====== Kaynak Metin ======

Bizi Takip Edin

AMERİKA

Trump, ekonomi programını savundu

Yayınlanma

ABD’de Cumhuriyetçi başkan adayı Donald Trump, ABD ekonomisini fahiş gümrük vergisi artışları ve Merkez Bankası (Fed) ile daha doğrudan istişare yoluyla elden geçirme planlarını savunarak, gündeminin enflasyonu körükleyeceği ve ulusal borcu artıracağı tahminlerine rağmen politikalarının önemli bir büyümeyle sonuçlanacağını iddia etti.

Bloomberg Genel Yayın Yönetmeni John Micklethwait’e salı günü Chicago Ekonomi Kulübü’nde verdiği mülakatta Trump, “[Tarife artışının] Çok büyük bir etkisi olacak, olumlu bir etkisi olacak,” dedi.

Bir saat süren görüşme boyunca Trump, ekonomistlerin, politikalarının ekonomi üzerinde net negatif bir etki yaratacağı ve maliyetleri ABD’li tüketicilere yansıtacağı yönündeki tahminlerini reddetti.

Trump’ın gümrük vergisi yoluyla şirketleri ABD’ye döndürme planı

Eski başkan, önerdiği gümrük vergilerinin tedarik zincirlerini bozabileceği ya da küçük işletmeleri sıkıştırabileceği ihtimalini göz ardı ederek, şirketlerin vergilerden kaçınmak için üretimi hızla ABD’ye geri döndüreceğini savundu.

======

● Yapılacak Görevler
1/ Kaynak metne göre Trump, önerdiği gümrük vergileri karşısında şirketlerin üretimi neden ABD'ye geri döndüreceğini savunuyor? Bir ila üç cümleyle açıklayın.
2/ Kaynak metinle ilgili şu soruları yanıtlayın:
(a) Trump mülakatı hangi gün ve nerede verdi?
(b) Görüşme ne kadar sürdü?
(c) Trump, ABD ekonomisini hangi iki yolla elden geçirmeyi planlıyor?

====== Sağlanan Veriler ======

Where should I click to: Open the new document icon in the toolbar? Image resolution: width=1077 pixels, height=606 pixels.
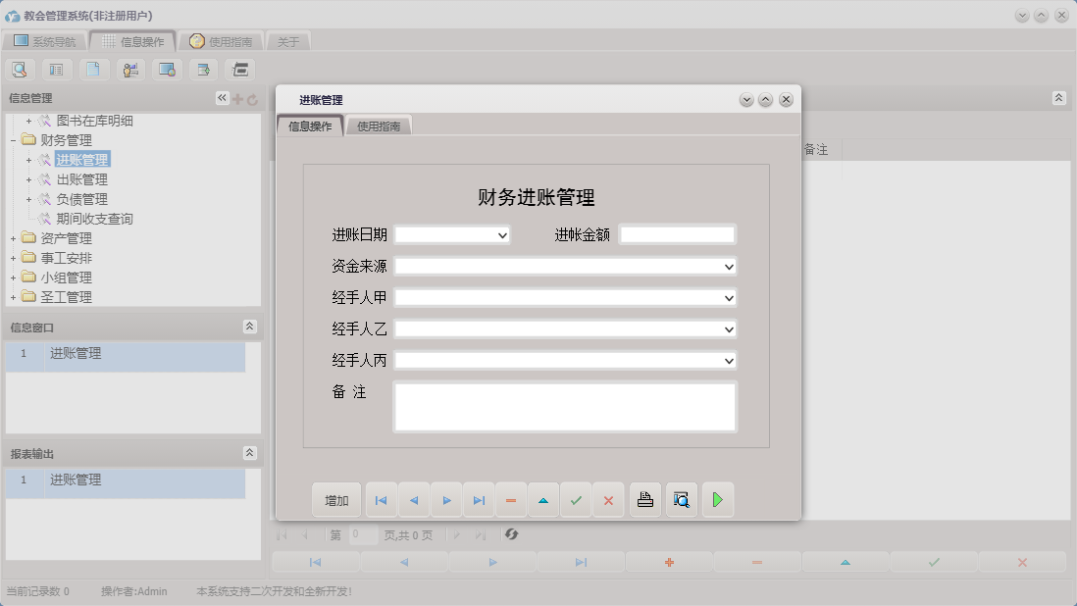click(93, 69)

======

● Görevlerin Çözümleri
1/ Trump'a göre şirketler, önerilen gümrük vergilerinden kaçınmak için üretimi hızla ABD'ye geri döndürecek. Bu savunmayı yaparken vergilerin tedarik zincirlerini bozabileceği ya da küçük işletmeleri sıkıştırabileceği ihtimalini göz ardı ediyor.

2/
(a) Salı günü, Chicago Ekonomi Kulübü'nde.
(b) Bir saat.
(c) Fahiş gümrük vergisi artışlarıyla ve Merkez Bankası (Fed) ile daha doğrudan istişare yoluyla.